If deserted city streets and ubiquitous Mister Softee trucks aren’t enough to remind you, maybe Sousa marches and Broadway tunes will drive the point home: the Fourth of July is around the corner, and that means it’s high pops season.
Steven Reineke has been the Music Director of the New York Pops since 2009. Along with leading that orchestra’s annual series at Carnegie Hall, he is also Principal Pops Conductor of the National Symphony Orchestra and has a busy guest conducting schedule.
This weekend, Maestro Reineke shares his top five pops pieces, which touch on some personal memories and pay homage to his mentor, Erich Kunzel, the late, venerable conductor of the Cincinnati Pops Orchestra.
1. How did Cole Porter’s “I've Got You Under My Skin" get the 24-year-old Reineke under the wing of his mentor? While banging on the doors of Hollywood studios as a film composer, a project brought him to Cincinnati, where his talent for arranging caught the ear of Kunzel. When the older conductor asked him point blank, “So kid, you any good?”, Reineke replied, “We’ll, I’d like to think so,” and the rest is history.
2. Reineke dreamt a little too far when he was orchestrating Andrew Lloyd Webber’s “Any Dream Will Do” and the British composer protested that it strayed too far from the original vision. Perhaps it shouldn’t have been titled “Any Dream Will Do.”
3. Who knew L.A. Dodger's manger Tommy Lasorda could improvise on stage? When he was serving as narrator for Reineke’s setting of the famous poem, Casey at Bat, he forgot the lines and began waxing poetic on the amount of traffic around the Hollywood Bowl. Unfortunately, this was not quite related to the original poem. Or even baseball. Still, he got a little help from his friends – the conductor and orchestra made a game-saving dive to rescue the piece. Reineke suggests we listen to James Earl Jones’ version, instead.
4. It’s good to be the king. When you write or arrange music, you can give yourself a nice solo part, especially if your teacher insists. That’s how Reineke was pushed to play the Forrest Gump "Feather Theme” on piano – not his main instrument. Reineke bravely accepted the challenge and recounts the pressure of performing before his colleagues and “all those Telarc microphones.”

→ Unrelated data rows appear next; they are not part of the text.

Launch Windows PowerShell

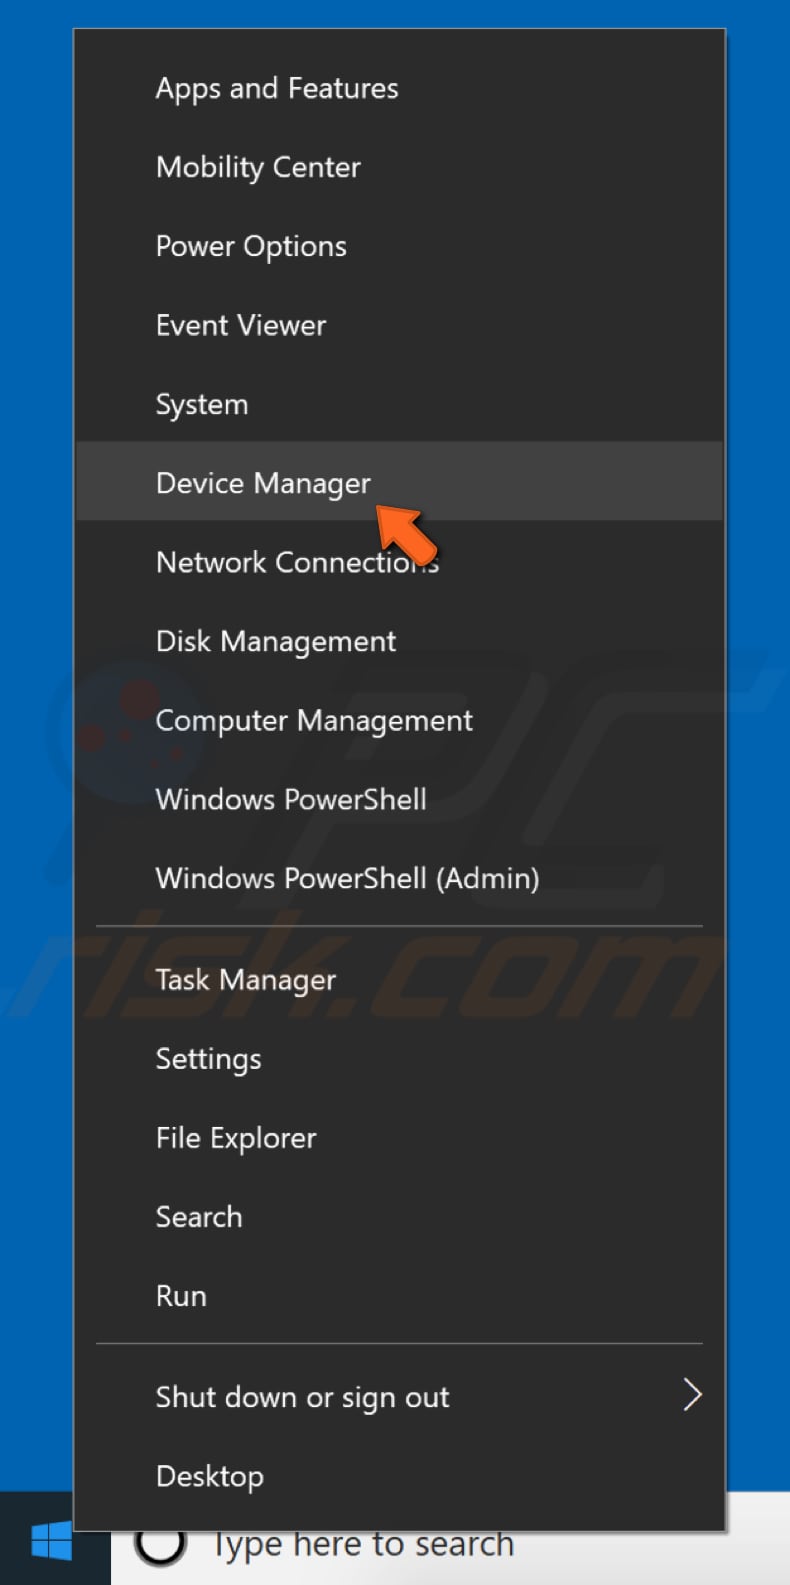(x=291, y=799)
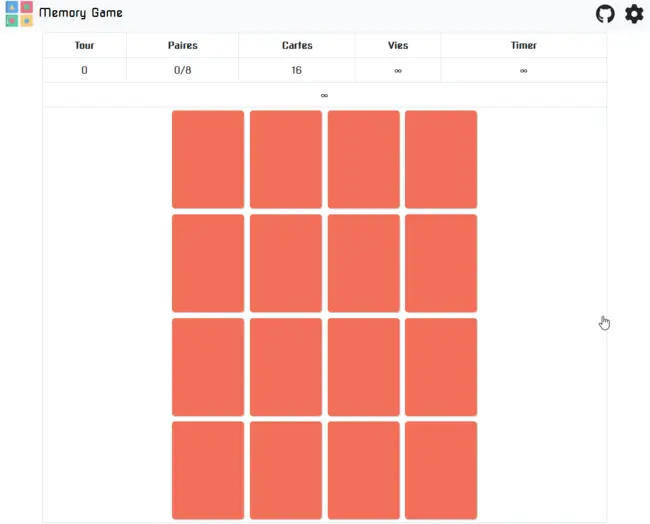Flip the second card in top row
Viewport: 650px width, 524px height.
point(286,159)
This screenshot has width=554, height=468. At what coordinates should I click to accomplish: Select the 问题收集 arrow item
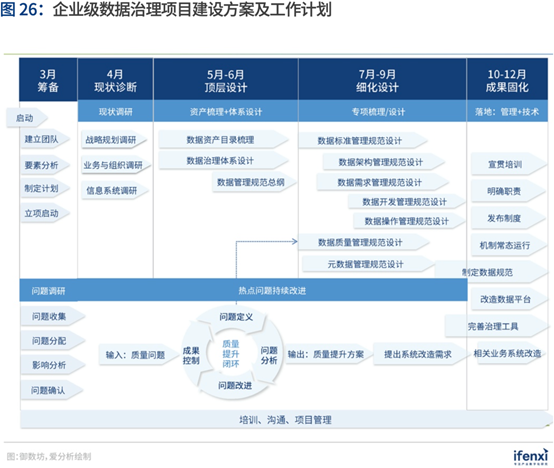(x=52, y=316)
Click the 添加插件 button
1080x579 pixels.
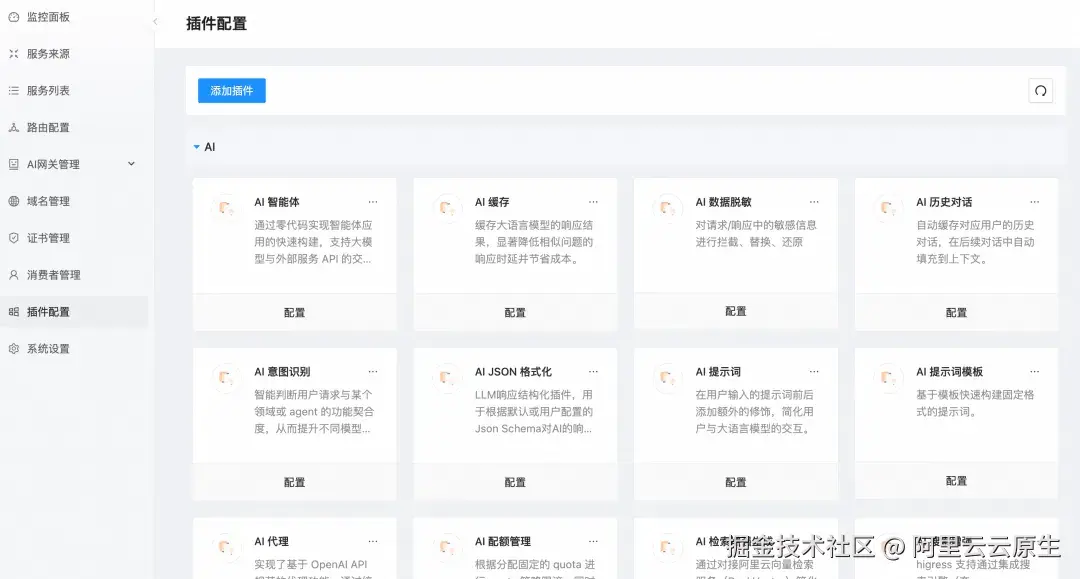(x=231, y=90)
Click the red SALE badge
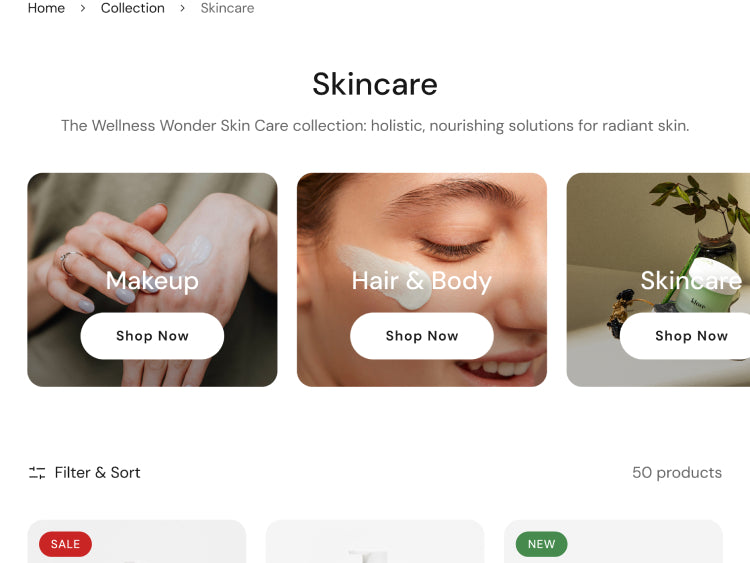 [66, 544]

5. Saving the best for last, Reineke recounts a touching moment that made his favorite song Richard Hayman’s arrangement of Sing (Sing a Song)/I Believe in Music. This tune was programmed on Kunzel’s last concert, but he grew too weak to conduct. Reineke had to begin the concert without his mentor. At intermission, he found Kunzel waiting in the dressing room. The elder man said, “I want to do this” and went on to conduct the second half. Although starting slowly, the music filled the Kunzel with new strength, and by the end, he was clapping and singing along with the soloist, tears of joy streaming down his cheeks.